| Exercise directions |
Scale the items again, starting at the line that has "便利店货架 (432, 1661)" and ending with the last item, both ends included. Copy each line with its request text, but multiply every coordinate in the answers by 1.15 and round to whole numbers, with halves rounding up.

| Information supplied |
•••••
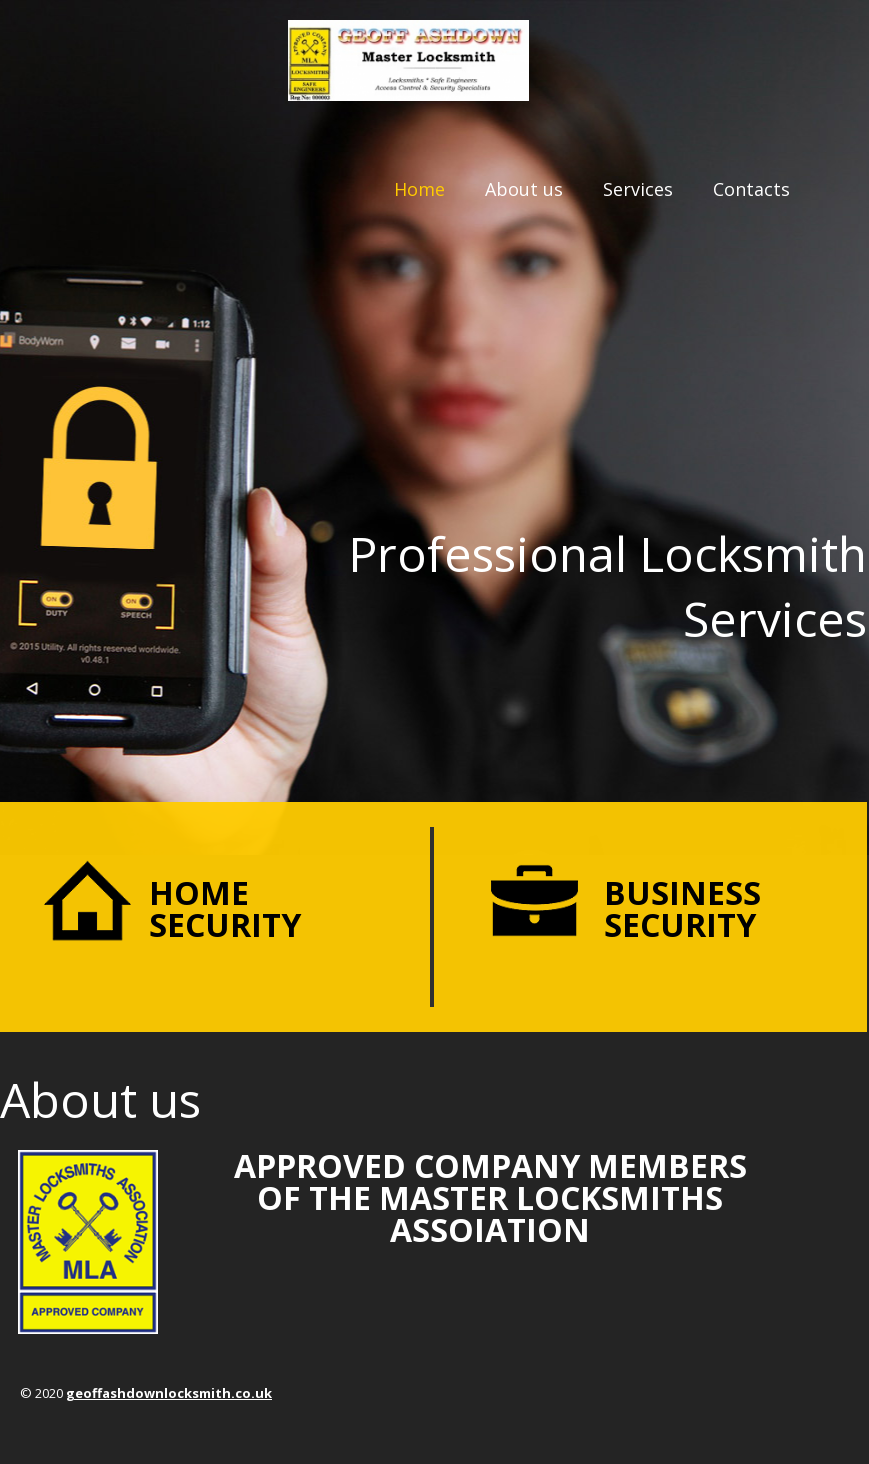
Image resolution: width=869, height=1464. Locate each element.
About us (524, 189)
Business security (682, 908)
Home (419, 189)
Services (638, 189)
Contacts (751, 189)
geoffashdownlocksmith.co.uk (169, 1393)
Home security (225, 908)
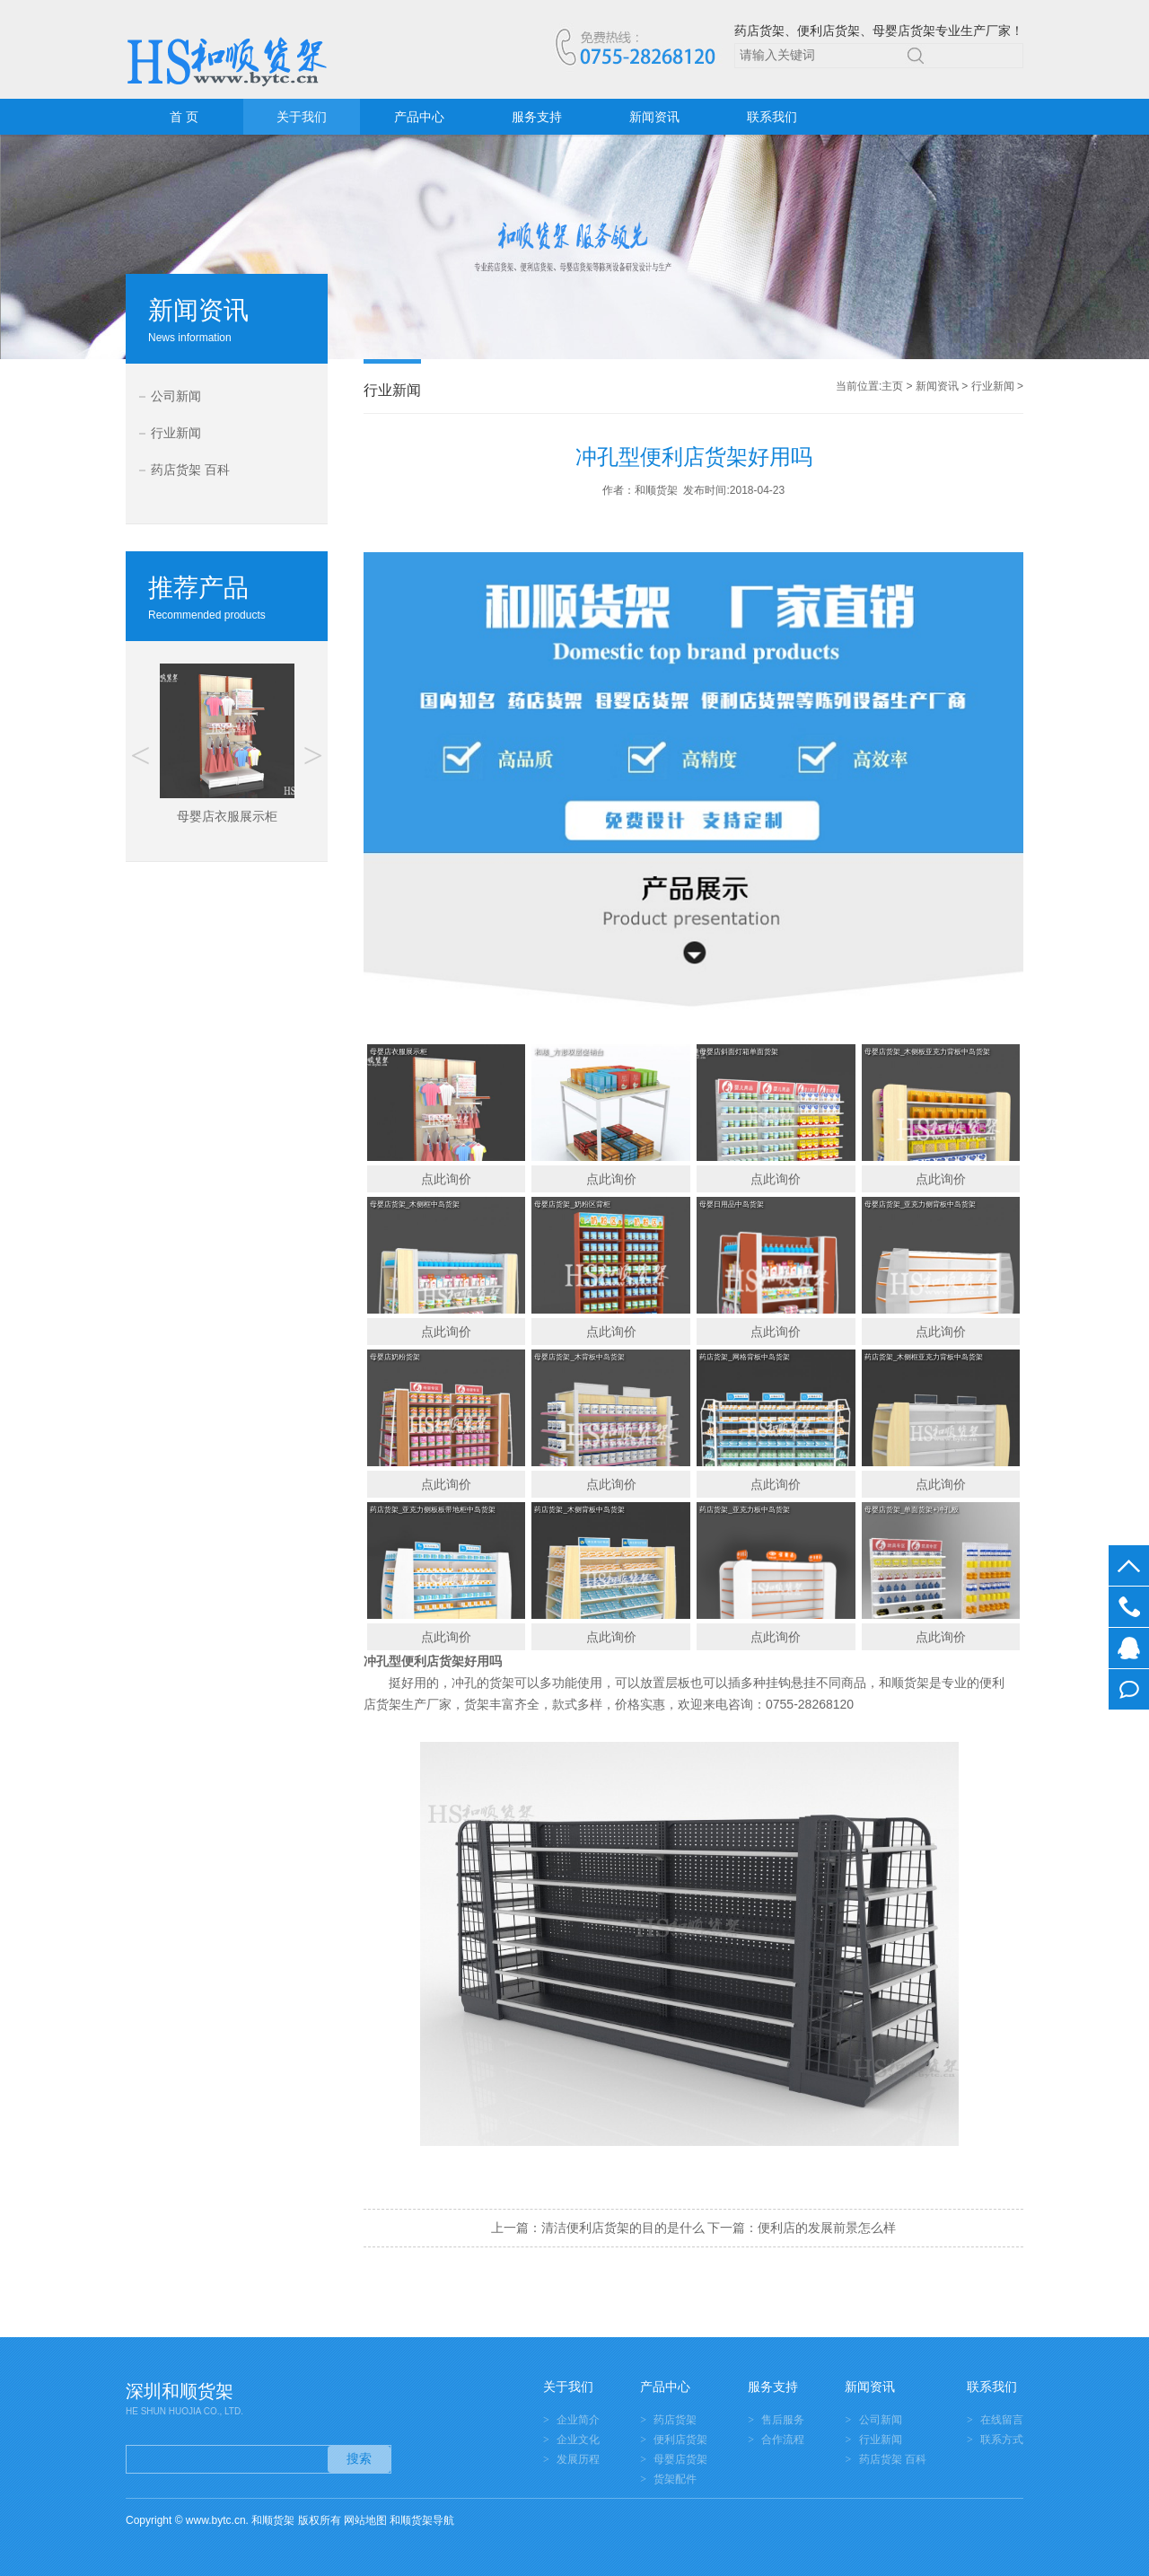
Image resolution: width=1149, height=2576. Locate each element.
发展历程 (578, 2459)
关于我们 (301, 117)
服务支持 (537, 117)
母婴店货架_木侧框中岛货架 (415, 1204)
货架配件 (675, 2479)
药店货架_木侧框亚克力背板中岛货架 (923, 1357)
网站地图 (365, 2520)
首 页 (184, 117)
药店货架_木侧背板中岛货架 (579, 1510)
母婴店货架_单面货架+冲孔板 (911, 1510)
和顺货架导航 (422, 2520)
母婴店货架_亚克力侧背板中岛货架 (920, 1204)
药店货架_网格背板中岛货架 (744, 1357)
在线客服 (1129, 1648)
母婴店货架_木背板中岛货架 (579, 1357)
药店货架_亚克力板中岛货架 (744, 1510)
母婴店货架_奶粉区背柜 (572, 1204)
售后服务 (782, 2419)
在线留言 (1129, 1689)
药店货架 (675, 2419)
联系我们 (772, 117)
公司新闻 (176, 396)
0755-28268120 (1129, 1607)
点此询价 (446, 1179)
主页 (892, 386)
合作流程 (782, 2439)
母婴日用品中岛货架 (731, 1204)
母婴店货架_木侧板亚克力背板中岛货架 (927, 1052)
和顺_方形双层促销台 (568, 1052)
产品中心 (419, 117)
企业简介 (578, 2419)
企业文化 (578, 2439)
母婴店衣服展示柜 (398, 1052)
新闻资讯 (654, 117)
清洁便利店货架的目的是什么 (623, 2227)
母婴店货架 (680, 2459)
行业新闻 (176, 433)
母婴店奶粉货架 (395, 1357)
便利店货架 (432, 1661)
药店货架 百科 (190, 469)
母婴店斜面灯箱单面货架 (738, 1052)
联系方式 (1001, 2439)
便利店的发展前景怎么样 (827, 2227)
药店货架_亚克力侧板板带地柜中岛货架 (433, 1510)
•••••
| Result below |
便利店货架 (497, 1910)
药店货架 百科 (219, 539)
母婴店斜面灯箱单面货架 (849, 1210)
联系方式 (1151, 2805)
便利店的发展前景怎么样 (951, 2561)
药店货架_亚克力侧板板带地柜中岛货架 (498, 1737)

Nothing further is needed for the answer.